• U.S.

The Theater: Old Play in Manhattan, Mar. 19, 1951

2 minute read
TIME

Romeo and Juliet (by William Shakespeare; a Dwight Deere Wiman production) seems Jess a play, to the world at large, than a great romantic legend. To the theater, it seems less a play than a part. No one produces it out of enthusiasm for its story alone. No one goes to see it because the Romeo is good, or stays home because he isn’t. Everything centers on its not quite 14-year-old heroine; for lady stars, Juliet is a final goal and often a graveyard. There is a double hazard: the part demands the maturest art, must convey the most dewy fragrance.

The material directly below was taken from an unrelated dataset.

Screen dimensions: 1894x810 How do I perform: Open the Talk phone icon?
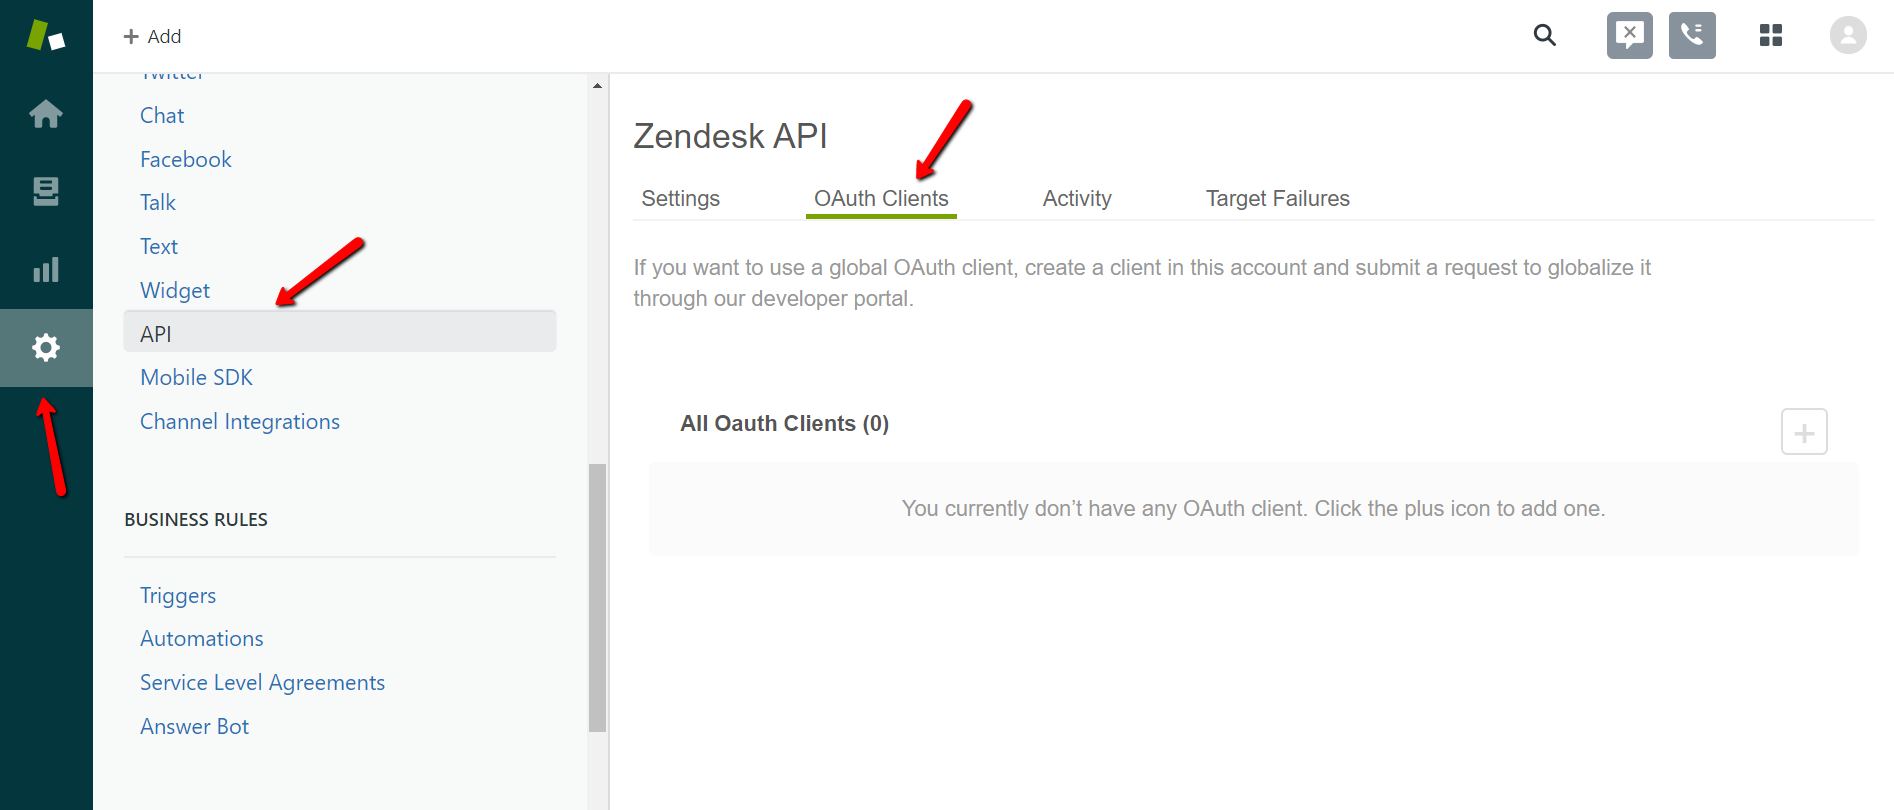[x=1692, y=36]
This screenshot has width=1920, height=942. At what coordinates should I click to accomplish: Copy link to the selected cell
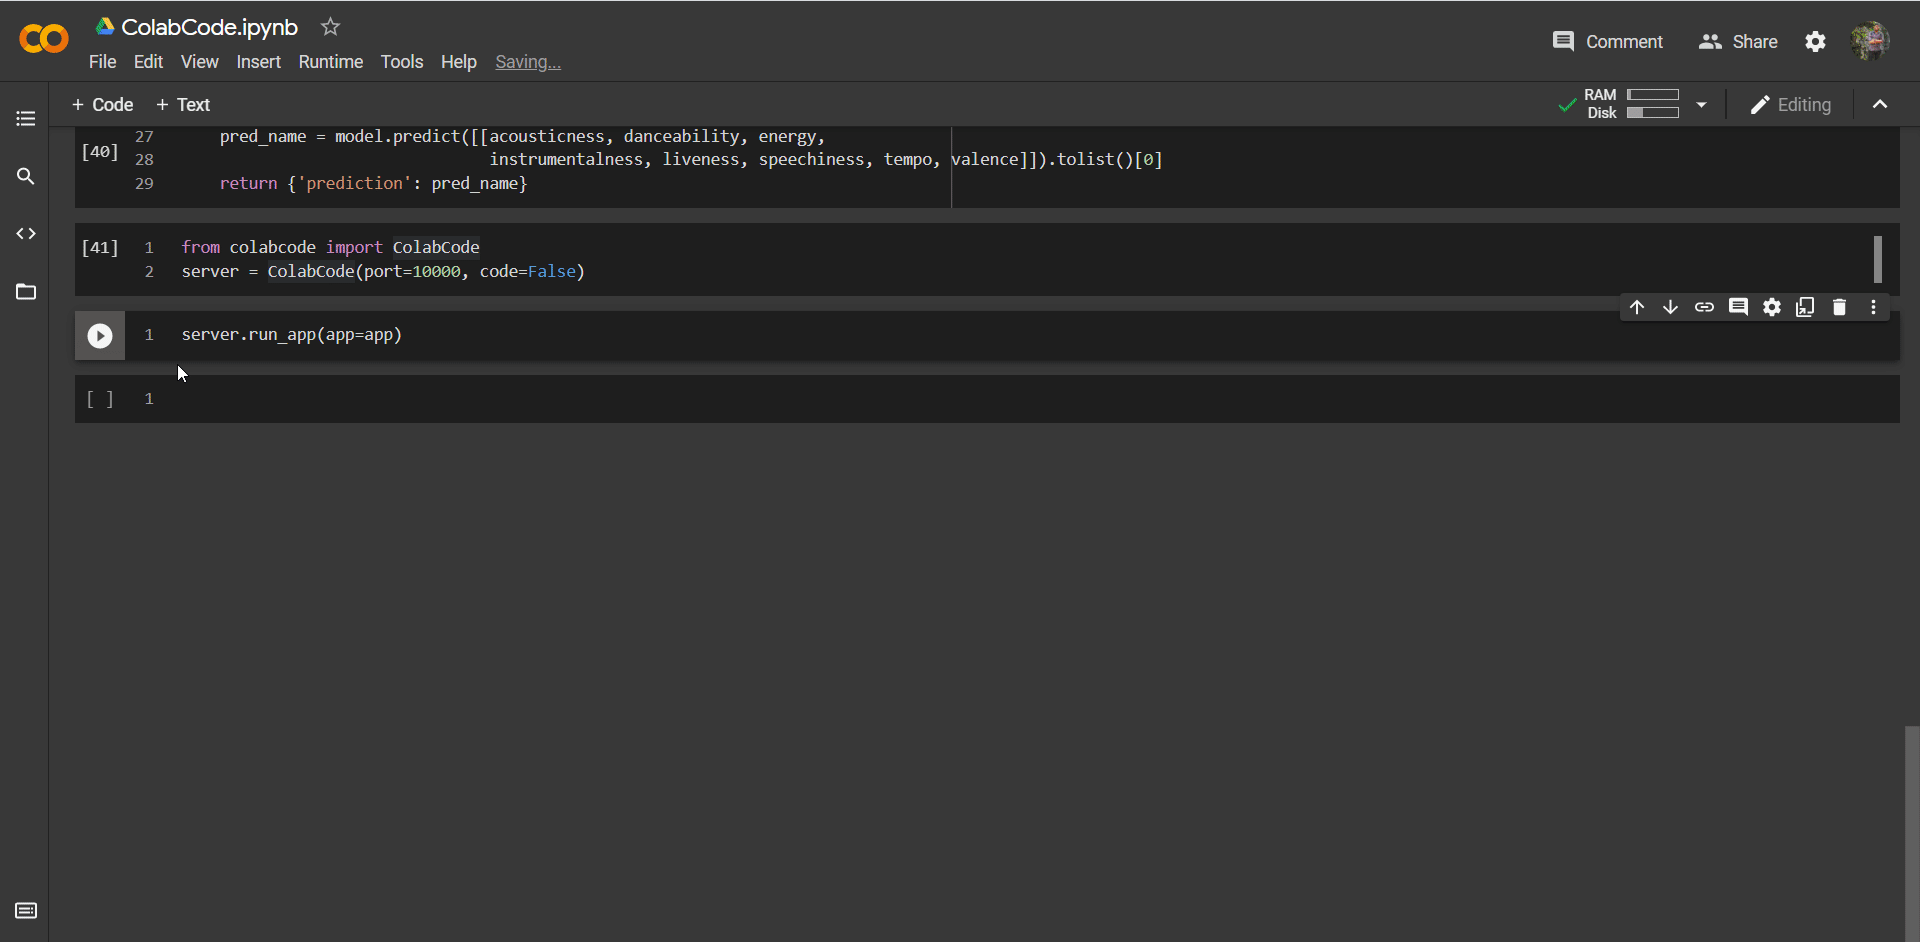(1704, 307)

For Hollywood’s Olivia de Havilland Juliet was a gallant try but a double miss. She is neither a good enough actress nor a magical enough Juliet. She never seems to feel the part—only the importance of it. She never seems in love with Romeo—only with Romeo and Juliet. She recites poetry where she should radiate it; and goes through the role as though following a score marked presto or lento, ff. or pp. It is a thoroughly modest, painstaking performance, but it just never seems to matter.

Nor is the rest of the production particularly helpful. Douglas Watson’s Romeo is a little throaty and stagy. Though not the most tragic, Mercutio’s is the most unfortunate death in the play, since it comes early and removes the one really dashing character (nicely played by Jack Hawkins). Thereafter, only true romantic intensity can save one of the least inevitable of tragedies from seeming one of the most protracted. The current production has a handsome but slightly heavy look, a slow and slightly heavy tread, and acting in every conceivable style.